Объяснение неравномерности процесса индоарийских и местных языковых и — шире — этнокультурных взаимоотношений едва ли, однако, можно сводить лишь к специфике дошедших до нас памятников древнеиндийской литературы. Думается, что, учитывая это действительно важное обстоятельство, следует обратиться и к конкретной исторической ситуации, для которой характерны довольно сложные контакты индоариеви неарийских племен и народов, контакты, протекавшие в разные хронологические эпохи и на различных территориях, где роль местных субстратов не могла быть одинаковой, а также на разных этапах социально-политического и культурного развития самого индоарийского населения.

В период появления ариев в Индии и в ранний период их расселения по стране встречи ригведийских племен с местными жителями были отмечены взаимной отчужденностью и враждебностью. «Барьер недоверия» способствовал сохранению изоляции, а если устанавливались контакты, то они сводились преимущественно к сфере военной и хозяйственной деятельности. Такое положение сохранялось, очевидно, в течение довольно долгого времени, когда арии, продвигаясь в глубь страны, осваивали новые территории, переходя постепенно и к иному укладу жизни. Со временем менялась социальная и экономическая структура ведийского общества (особенно если учесть, что индоарии встретили местные племена и народы с различной общественной структурой); значительные сдвиги наметились и в индоарийской культуре, налаживались более регулярные контакты с местным населением.

В этот период индоарии заимствовали многие местные верования и культы. Создавалась общеиндийская (пока только в рамках Северной Индии) культурная общность. В долине Ганга возникают первые государственные образования, закрепляется сословно-кастовая система, на основе ведизма складывается брахманизм-индуизм, вобравший верования различных автохтонных этнических групп. Однако даже в этот период наиболее тесных контактов индоариев и местных племен последние продолжают сохранять свою этнокультурную специфику.
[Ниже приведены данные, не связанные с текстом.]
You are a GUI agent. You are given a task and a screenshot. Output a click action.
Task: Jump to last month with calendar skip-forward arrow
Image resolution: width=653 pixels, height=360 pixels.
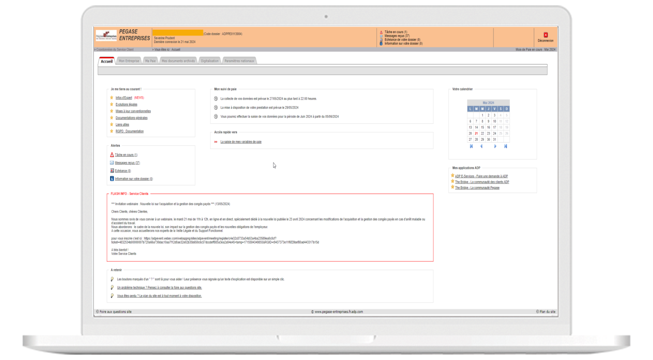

Но в целом взаимодействие культур, проходившее также и в условиях билингвизма, было весьма ощутимым при повседневных контактах широких слоев населения, хотя этот процесс и не получил адекватного отражения в дошедших до нас текстах.

Само местное доарийское население Индостана составляли не только дравидийские и мундские племена. Можно, например, упомянуть и о представителях тибето-бирманской языковой группы, хотя явных следов влияния этих диалектов на индоарийский пока не обнаружено. Исследования лингвистов и антропологов указывают на существование древних связей тибето-бирманских народов, но вопрос о времени их появления в Индии чрезвычайно сложен и еще не получил однозначного решения. Однако, по мнению ряда ученых, к этой группе принадлежали и некоторые племена, упоминаемые уже в Ведах, в том числе обитавшие преимущественно в предгималайских районах Восточной Индии.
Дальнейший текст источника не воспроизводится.